La otra parte de mi plan incluía una casa de asesinatos, una linterna y mi mejor amigo Nigel.
Como probablemente puedas adivinar, no terminó bien.
La casa no era en realidad una casa del crimen, sino que todos la llamábamos en el colegio: una enorme casa solariega inglesa, en ruinas y abandonada desde hace mucho tiempo, a unos quince minutos en bicicleta de mi casa. Era el centro de muchas de las historias espeluznantes que nos contábamos en el colegio: la bruja que había maldecido la casa, el fabricante de muñecas cuyas creaciones hacían clic por los pasillos, hambrientas de almas, la convención de asesinos en serie que se reunía allí cada año, etc. Nadie sabía la verdad de este lugar, y yo creía que era mi trabajo averiguarlo.
Tras mucho planearlo, por fin llegó el día. Le dije a mi madre que me quedaría en casa de Nigel y Nigel le dijo a su madre que se quedaría en la mía. Quedamos al anochecer (aunque era pleno invierno, así que sólo eran las seis y media), y salimos en bicicleta hacia esta casa, entrando por una ventana rota. Lo recuerdo como si fuera ayer, el hedor a orina de rata, el zumbido del viento, y la oscuridad, era un tipo de oscuridad que nunca había experimentado, absoluta y antipática visita aqui la mejor web
El terror también era otra cosa, todo mi cuerpo cantaba con él. Porque sabía, sin ninguna duda, que íbamos a encontrar algo aquí. Un fantasma iba a revolotear por el pasillo, atrapado por el haz de nuestra linterna. O que pasaríamos por una habitación y veríamos a una arpía de ojos sanguinolentos agazapada en un rincón, royendo los huesos de los dedos de alguien. Creía con cada latido frenético de mi corazón que estábamos a punto de encontrarnos cara a cara con algo sobrenatural.
Supongo que eso explica por qué todo se vino abajo tan rápidamente.

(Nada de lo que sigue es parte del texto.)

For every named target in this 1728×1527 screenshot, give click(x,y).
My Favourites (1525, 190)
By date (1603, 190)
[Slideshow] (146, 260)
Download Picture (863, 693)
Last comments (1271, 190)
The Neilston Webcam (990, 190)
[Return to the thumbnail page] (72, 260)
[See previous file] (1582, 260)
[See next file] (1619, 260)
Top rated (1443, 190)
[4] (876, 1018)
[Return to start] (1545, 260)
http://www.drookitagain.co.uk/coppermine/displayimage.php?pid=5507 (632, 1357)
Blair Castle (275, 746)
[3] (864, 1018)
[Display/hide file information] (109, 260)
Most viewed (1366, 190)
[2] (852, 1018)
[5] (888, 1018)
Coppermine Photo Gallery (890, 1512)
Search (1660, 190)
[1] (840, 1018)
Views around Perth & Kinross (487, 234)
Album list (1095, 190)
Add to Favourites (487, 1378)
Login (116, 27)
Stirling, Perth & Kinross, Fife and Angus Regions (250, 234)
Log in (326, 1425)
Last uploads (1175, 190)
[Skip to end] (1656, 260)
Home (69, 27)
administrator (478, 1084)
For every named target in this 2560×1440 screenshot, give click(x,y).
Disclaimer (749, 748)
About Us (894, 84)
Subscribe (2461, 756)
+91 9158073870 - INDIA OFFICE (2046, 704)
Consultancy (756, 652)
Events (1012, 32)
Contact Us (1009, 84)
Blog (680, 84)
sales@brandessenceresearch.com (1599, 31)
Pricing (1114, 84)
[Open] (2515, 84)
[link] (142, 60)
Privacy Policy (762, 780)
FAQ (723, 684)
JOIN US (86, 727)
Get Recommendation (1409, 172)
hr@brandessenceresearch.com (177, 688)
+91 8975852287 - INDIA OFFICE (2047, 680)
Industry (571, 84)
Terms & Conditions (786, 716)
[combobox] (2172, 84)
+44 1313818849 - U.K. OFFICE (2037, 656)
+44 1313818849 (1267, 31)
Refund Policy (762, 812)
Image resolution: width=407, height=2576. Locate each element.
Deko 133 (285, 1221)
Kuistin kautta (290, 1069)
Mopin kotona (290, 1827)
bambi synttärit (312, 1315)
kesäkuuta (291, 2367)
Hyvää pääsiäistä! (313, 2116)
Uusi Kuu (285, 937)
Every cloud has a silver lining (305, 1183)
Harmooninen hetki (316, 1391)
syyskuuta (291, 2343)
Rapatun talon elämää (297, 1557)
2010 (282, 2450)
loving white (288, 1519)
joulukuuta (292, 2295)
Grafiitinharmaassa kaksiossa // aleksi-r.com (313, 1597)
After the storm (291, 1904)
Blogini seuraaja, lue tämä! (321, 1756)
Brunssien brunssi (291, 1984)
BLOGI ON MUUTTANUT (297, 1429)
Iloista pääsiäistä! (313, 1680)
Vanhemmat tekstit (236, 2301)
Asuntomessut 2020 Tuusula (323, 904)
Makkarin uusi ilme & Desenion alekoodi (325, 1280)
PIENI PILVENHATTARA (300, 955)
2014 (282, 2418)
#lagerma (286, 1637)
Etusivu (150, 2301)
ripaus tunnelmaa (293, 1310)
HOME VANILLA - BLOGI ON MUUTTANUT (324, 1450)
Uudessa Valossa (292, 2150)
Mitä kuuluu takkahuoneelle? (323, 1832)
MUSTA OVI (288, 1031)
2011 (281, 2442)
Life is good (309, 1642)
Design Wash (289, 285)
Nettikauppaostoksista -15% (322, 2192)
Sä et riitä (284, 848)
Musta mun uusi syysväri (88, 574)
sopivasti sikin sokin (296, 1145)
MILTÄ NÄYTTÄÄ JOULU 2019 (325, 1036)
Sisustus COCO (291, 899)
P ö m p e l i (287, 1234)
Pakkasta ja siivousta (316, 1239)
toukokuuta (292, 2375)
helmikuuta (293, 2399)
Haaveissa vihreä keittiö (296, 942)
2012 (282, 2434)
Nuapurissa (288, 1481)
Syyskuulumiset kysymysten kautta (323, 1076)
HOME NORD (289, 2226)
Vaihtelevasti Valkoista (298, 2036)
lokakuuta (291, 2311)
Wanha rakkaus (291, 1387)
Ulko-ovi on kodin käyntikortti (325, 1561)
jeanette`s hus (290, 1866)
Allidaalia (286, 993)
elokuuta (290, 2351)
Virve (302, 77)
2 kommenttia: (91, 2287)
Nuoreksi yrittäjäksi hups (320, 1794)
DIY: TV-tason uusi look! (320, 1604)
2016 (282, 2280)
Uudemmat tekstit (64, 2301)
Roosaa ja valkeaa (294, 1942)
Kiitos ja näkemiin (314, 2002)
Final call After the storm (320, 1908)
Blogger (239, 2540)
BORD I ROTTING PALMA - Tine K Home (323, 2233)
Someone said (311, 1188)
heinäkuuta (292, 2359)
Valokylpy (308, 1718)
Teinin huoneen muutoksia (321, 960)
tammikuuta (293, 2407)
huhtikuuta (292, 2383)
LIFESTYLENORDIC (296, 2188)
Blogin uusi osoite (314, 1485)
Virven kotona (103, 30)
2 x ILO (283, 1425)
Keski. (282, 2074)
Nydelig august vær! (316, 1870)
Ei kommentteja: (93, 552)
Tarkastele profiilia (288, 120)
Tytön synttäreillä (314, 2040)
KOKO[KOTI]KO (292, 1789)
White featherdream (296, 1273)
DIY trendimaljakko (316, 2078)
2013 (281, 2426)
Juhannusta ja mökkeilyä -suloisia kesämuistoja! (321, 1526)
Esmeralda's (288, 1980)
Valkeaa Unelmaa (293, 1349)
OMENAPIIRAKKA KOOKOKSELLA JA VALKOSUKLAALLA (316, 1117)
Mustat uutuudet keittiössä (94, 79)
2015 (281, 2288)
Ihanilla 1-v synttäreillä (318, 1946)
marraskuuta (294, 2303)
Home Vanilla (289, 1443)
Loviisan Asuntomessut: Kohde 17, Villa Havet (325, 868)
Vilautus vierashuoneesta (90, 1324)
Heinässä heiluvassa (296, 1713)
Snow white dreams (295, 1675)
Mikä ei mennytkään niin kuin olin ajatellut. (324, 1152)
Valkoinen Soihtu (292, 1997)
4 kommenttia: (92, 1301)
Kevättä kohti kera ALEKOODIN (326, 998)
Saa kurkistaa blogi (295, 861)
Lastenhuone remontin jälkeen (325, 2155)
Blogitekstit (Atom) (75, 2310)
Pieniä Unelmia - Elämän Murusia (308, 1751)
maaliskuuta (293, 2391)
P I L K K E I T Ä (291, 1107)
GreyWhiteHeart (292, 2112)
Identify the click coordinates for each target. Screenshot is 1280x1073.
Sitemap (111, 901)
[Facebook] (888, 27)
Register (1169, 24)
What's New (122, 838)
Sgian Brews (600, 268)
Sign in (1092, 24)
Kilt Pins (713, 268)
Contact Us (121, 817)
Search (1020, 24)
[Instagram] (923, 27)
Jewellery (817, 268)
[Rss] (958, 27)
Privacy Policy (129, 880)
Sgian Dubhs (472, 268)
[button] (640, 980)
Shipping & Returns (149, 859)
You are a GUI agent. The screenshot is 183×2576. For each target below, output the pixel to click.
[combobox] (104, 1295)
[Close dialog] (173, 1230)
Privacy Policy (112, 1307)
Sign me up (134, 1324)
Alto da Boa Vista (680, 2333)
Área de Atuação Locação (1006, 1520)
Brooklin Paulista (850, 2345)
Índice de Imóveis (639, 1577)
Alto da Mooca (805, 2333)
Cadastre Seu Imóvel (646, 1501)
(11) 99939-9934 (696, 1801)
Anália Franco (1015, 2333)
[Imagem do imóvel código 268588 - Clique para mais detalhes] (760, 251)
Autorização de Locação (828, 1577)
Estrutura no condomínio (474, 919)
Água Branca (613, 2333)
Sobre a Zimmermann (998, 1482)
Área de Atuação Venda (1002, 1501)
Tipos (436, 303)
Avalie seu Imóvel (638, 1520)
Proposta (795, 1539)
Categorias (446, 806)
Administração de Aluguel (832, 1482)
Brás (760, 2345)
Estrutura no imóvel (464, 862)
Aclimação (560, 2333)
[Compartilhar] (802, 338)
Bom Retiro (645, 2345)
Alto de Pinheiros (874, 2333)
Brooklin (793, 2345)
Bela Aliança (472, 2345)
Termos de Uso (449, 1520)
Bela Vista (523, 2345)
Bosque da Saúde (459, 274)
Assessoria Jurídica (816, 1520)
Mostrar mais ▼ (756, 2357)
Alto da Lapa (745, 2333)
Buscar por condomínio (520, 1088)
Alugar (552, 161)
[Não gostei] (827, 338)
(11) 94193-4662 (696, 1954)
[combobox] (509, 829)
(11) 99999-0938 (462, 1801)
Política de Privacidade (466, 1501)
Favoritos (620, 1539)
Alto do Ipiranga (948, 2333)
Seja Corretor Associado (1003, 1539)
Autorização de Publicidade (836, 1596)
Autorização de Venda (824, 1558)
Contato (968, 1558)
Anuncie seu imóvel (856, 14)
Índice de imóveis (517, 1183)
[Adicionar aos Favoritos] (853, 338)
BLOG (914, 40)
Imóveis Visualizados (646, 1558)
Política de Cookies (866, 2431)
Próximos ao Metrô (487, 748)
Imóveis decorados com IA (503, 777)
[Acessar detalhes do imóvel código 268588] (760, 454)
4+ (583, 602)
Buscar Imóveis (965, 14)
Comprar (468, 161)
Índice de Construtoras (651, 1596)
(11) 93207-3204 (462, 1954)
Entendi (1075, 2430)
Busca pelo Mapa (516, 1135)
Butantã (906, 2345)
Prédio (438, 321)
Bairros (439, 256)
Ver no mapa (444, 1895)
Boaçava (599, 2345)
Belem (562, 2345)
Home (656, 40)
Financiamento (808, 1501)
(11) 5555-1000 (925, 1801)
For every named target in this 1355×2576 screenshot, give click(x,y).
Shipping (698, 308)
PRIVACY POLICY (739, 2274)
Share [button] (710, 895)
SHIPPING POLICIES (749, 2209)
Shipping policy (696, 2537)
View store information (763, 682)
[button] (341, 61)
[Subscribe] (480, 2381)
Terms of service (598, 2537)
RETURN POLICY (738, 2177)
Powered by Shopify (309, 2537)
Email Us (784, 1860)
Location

Hubo un momento en el que atravesamos una puerta y nos recibió el sonido de un reloj que hacía tictac. Esto provocó una crisis muy poco agraciada de mi parte, que me hizo salir corriendo de la habitación, gritando. Por supuesto, Nigel empezó a gritar también, y supuse que había sido atrapado por cualquier fuerza malévola que mantuviera el tictac de un reloj de pie dentro de una casa abandonada. Con bastante vergüenza, corrí por el pasillo gritando por encima del hombro: "¡Puedes tenerlo! ¡Puedes tener a Nigel! ¡Sólo déjame ir!" Estaba en tal estado que intenté salir, a toda velocidad, por la ventana equivocada, cayendo libremente desde el entresuelo y aterrizando, afortunadamente, en el barro.
Esa experiencia reforzó mi creencia en lo sobrenatural, aunque no me aventuraría en esa casa encantada -ni en ninguna otra- durante muchos años. También me enseñó algo sobre lo poderoso que es el horror. Cuando eres un niño y alguien te dice que hay un monstruo debajo de tu cama, te lo crees a pies juntillas. Asimilas ese conocimiento como parte de tu visión del mundo, se convierte en un hecho como cualquier otra cosa en tu vida. Esto puede ser aterrador, sí. Pero también es maravilloso, ¿no? Porque si puede haber un monstruo bajo tu cama, entonces seguramente cualquier otra cosa también puede ser posible. Y eso es lo que más me gustaba de la infancia: la idea de que puedes salir por la puerta de tu casa y lo imposible puede ocurrir.